*** Opening of RECORDS SHOWN ***

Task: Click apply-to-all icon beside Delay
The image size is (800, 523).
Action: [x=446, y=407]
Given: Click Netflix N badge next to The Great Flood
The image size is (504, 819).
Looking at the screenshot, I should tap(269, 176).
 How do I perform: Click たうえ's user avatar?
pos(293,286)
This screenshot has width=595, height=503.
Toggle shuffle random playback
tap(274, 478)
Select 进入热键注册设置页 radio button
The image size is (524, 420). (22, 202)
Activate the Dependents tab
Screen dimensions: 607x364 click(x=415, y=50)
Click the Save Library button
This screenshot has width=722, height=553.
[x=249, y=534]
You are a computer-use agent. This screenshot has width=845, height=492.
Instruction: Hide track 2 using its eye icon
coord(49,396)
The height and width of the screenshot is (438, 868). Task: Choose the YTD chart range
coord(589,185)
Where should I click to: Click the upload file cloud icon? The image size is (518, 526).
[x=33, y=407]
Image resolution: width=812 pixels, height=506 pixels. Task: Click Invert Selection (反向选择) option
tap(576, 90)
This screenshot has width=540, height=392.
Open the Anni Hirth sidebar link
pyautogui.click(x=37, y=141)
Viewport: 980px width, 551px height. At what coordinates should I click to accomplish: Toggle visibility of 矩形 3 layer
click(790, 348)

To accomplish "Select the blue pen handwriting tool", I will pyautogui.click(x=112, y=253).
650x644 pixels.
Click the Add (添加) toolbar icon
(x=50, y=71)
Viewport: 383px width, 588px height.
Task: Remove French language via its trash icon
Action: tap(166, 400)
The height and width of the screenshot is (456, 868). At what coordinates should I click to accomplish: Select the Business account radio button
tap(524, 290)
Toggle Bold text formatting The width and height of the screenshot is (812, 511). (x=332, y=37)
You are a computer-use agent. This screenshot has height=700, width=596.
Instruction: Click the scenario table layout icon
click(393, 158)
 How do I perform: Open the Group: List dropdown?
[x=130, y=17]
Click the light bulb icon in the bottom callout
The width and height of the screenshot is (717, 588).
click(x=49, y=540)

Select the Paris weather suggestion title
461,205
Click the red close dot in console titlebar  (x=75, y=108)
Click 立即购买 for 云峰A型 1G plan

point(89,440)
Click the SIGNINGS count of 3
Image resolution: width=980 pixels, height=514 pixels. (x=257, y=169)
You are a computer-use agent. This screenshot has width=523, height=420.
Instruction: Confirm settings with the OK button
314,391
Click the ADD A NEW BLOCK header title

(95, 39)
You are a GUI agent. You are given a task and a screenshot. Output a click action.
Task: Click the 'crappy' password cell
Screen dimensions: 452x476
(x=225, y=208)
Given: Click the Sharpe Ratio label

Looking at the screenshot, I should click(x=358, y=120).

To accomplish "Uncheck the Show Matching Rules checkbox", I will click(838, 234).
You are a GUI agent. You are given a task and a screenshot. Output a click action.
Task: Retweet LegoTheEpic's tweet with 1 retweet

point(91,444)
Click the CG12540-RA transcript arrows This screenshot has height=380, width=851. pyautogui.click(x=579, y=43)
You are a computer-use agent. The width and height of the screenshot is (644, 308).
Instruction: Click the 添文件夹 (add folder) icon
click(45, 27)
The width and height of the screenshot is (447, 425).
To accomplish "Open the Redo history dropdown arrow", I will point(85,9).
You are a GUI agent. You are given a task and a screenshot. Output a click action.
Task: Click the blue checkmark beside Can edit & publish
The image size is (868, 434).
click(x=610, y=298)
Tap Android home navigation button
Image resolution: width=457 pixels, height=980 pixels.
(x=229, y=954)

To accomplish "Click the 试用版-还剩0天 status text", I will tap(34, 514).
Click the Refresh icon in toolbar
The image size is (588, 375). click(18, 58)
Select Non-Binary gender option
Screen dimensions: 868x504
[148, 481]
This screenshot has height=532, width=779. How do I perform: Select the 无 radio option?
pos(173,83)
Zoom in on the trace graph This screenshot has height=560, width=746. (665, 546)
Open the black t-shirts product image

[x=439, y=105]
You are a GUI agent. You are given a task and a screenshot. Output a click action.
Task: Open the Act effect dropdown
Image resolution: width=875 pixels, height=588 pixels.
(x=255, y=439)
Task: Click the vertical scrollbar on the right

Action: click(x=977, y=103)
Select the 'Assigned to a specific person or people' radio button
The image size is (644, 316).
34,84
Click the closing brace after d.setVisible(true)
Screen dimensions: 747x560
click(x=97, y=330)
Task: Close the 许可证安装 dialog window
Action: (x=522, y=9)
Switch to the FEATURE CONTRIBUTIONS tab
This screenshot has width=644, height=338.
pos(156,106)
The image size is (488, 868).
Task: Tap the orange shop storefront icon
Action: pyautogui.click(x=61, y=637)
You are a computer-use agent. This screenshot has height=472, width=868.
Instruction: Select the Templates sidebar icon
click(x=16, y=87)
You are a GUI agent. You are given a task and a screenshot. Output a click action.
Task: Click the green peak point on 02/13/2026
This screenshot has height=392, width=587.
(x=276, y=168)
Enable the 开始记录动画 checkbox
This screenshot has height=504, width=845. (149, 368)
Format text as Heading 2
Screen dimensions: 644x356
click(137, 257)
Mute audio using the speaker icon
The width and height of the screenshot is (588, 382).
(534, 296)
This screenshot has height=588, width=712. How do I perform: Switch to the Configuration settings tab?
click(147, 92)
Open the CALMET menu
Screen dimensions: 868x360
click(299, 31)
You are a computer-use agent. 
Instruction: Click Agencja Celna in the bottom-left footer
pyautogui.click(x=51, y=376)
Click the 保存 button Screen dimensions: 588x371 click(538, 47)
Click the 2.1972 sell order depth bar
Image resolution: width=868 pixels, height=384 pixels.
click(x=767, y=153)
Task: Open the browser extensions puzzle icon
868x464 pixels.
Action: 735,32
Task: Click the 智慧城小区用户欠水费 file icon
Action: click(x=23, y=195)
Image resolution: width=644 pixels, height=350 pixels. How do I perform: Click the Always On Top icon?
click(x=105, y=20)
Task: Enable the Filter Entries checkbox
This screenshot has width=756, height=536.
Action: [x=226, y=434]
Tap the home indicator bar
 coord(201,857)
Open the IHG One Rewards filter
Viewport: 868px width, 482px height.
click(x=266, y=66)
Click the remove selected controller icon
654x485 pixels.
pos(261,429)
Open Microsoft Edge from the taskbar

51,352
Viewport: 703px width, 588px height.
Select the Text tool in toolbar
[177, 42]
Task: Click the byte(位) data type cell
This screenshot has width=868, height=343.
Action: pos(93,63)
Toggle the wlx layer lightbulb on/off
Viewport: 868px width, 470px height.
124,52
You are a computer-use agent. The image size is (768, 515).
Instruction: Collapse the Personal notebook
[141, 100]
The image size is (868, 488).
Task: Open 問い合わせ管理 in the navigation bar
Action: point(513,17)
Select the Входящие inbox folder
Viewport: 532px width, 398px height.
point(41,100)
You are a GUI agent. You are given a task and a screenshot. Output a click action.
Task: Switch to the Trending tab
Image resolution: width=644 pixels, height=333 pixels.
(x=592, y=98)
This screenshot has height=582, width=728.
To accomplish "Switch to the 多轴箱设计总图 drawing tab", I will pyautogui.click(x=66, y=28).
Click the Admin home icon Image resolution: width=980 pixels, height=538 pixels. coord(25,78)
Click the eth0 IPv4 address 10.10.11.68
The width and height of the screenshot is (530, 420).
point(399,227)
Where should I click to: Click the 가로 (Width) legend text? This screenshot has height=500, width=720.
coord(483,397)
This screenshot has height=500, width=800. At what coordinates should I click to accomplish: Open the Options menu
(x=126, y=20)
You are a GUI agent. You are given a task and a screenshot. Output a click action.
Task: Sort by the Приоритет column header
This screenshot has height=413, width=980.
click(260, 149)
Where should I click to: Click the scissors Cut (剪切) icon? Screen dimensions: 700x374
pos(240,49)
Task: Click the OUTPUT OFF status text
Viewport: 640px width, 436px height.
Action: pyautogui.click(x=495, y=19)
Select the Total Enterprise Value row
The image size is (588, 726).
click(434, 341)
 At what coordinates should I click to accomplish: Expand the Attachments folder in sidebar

*** Close of RECORDS SHOWN ***

Among the records, find the lines that contain "status" and copy each of them.

WRITTEN ANSWER →
To accomplish "Click the 试用版-还剩0天 status text", I will tap(34, 514).
Task: Click the OUTPUT OFF status text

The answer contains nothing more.